*Task*: Extract the records verbatim, starting at the line with "Screen dimensions: 1389x868" and continuing through the end of the records. Leave the pictures out of your answer.

*Data provided*:
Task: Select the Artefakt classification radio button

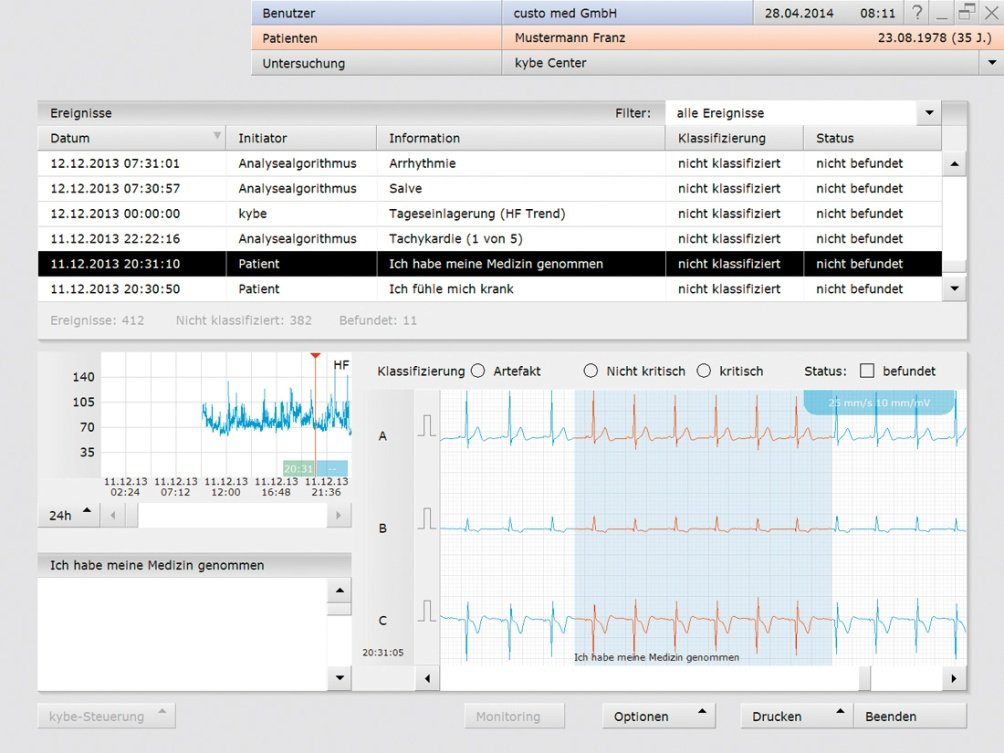Action: tap(477, 371)
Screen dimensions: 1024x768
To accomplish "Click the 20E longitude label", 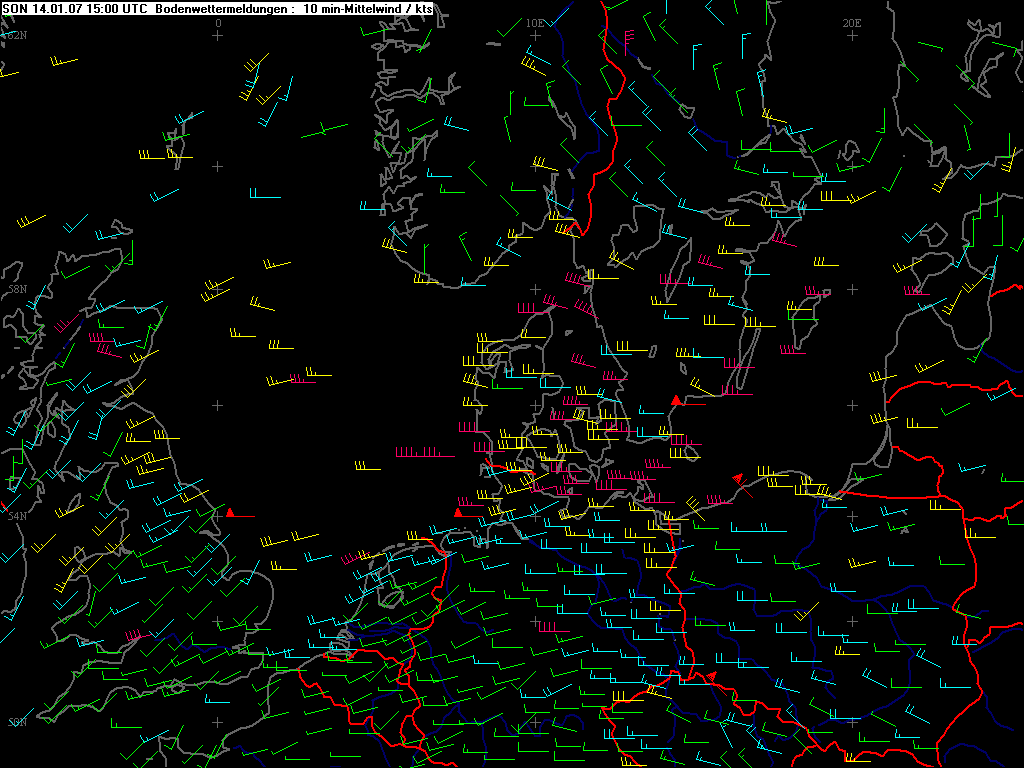I will 852,22.
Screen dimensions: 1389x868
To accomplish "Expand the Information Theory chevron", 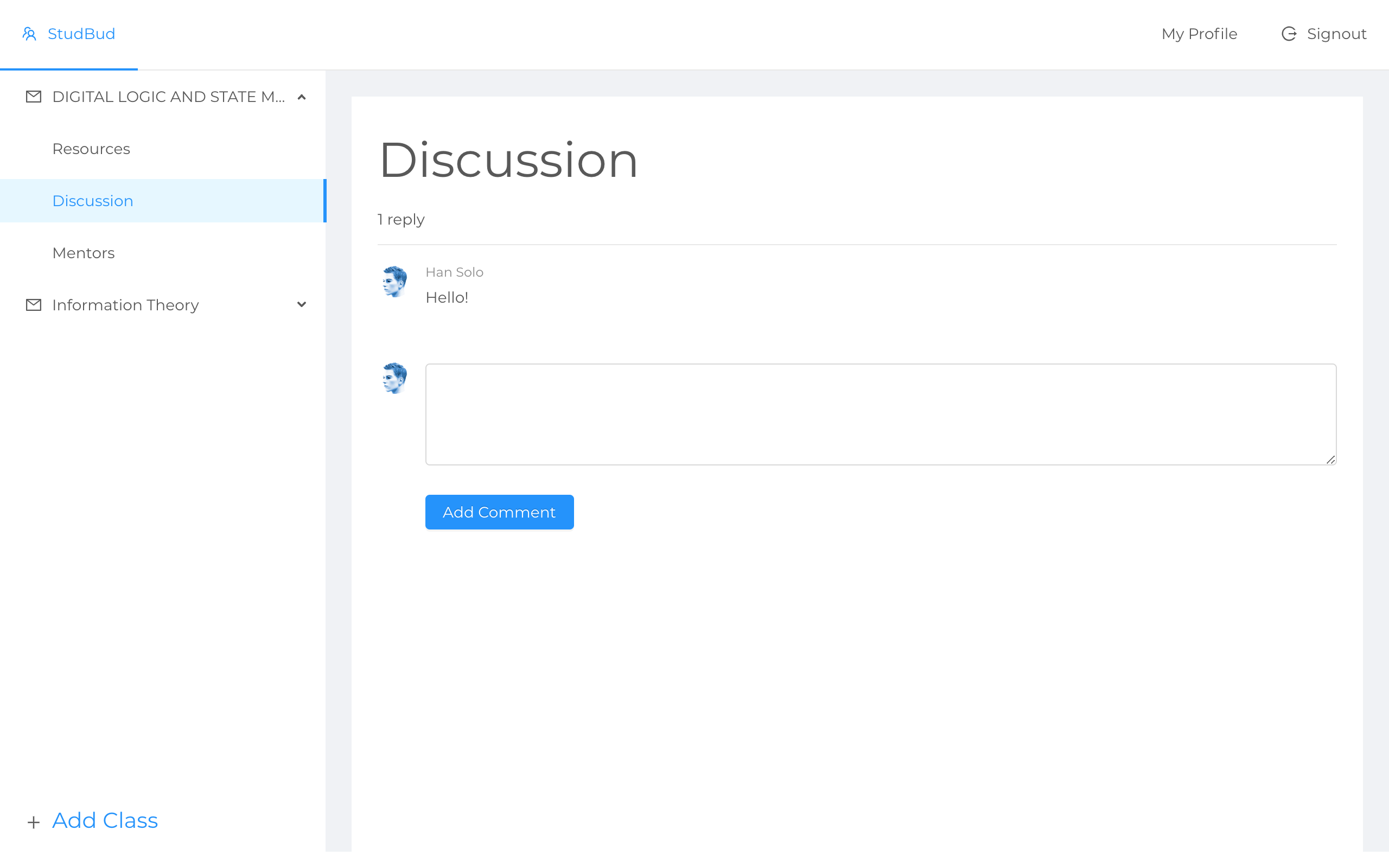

*Solved problem*:
Screen dimensions: 1389x868
To accomplish "Expand the Information Theory chevron", 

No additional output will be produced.